▶ **SUPPLIED PASSAGE**
────────────────
The below are excerpts from the paper. Emphasis and cursive text have been added for easier reading.
Volatility and macroeconomics in a nutshell
“It is by now well established that financial market volatility and macroeconomic fundamentals are inextricably linked.”
“Persistent volatility is closely associated with macroeconomic fundamentals. We first show that traditional macroeconomic structural shocks cause significant responses in persistent volatility but not in transitory volatility…Adverse shocks to aggregate demand and supply cause an increase in the persistent component of both stock and bond market volatility…We then show that shocks to persistent volatility lead to macroeconomic fluctuations, but transitory volatility shocks do not have this effect…Adverse shocks to the persistent component of either stock or bond market volatility cause a deterioration in macroeconomic fundamentals…This provides support to the hypothesis that it is the persistent component of volatility that is linked to the market’s expectations of future cash flows and discount rates.”
────────────────
▶ **INFORMATION SHOWN**
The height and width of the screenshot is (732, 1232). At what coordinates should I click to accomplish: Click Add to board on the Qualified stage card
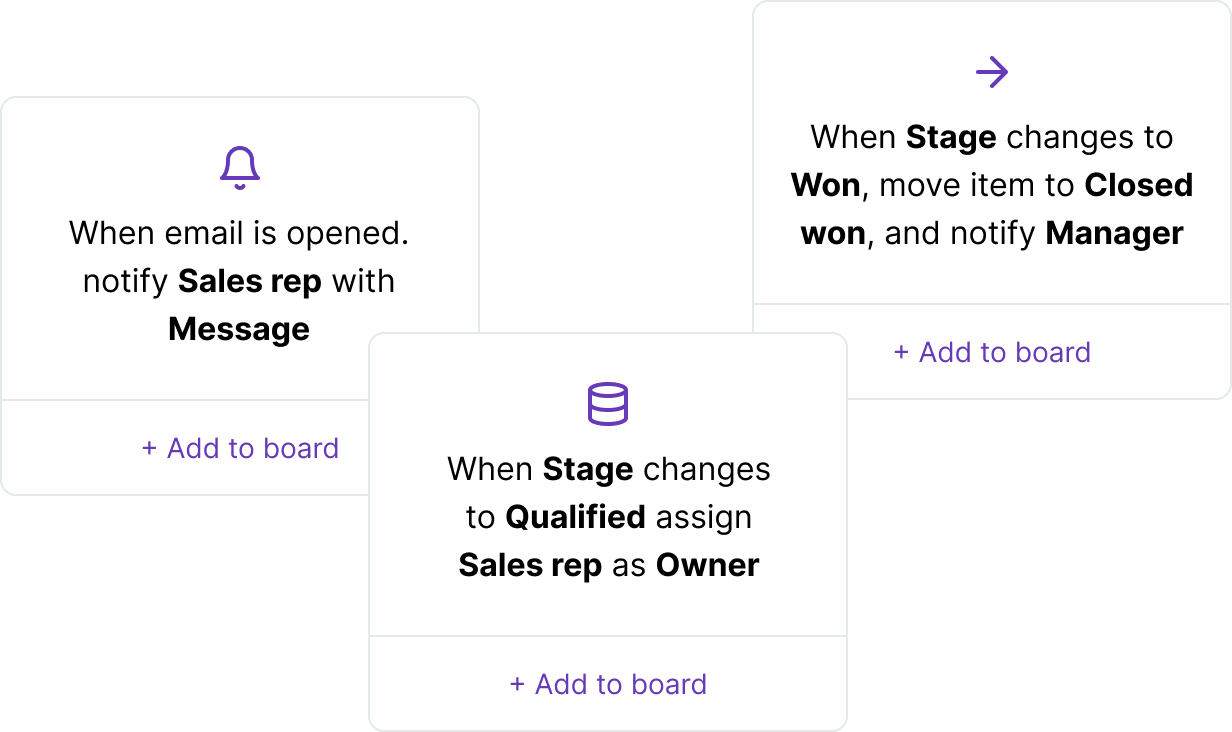pyautogui.click(x=608, y=684)
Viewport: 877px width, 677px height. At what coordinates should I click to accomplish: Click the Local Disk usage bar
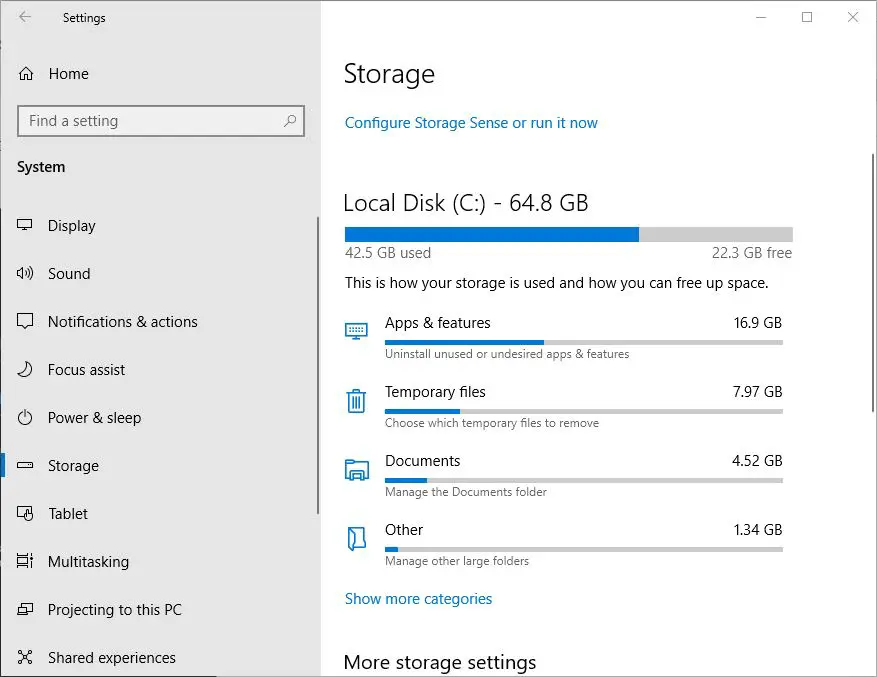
────────────────
In the volatility and macroeconomics excerpt, which component of volatility shows significant responses to traditional macroeconomic structural shocks?

▶ **FINISHED ANSWER**
The persistent component of volatility.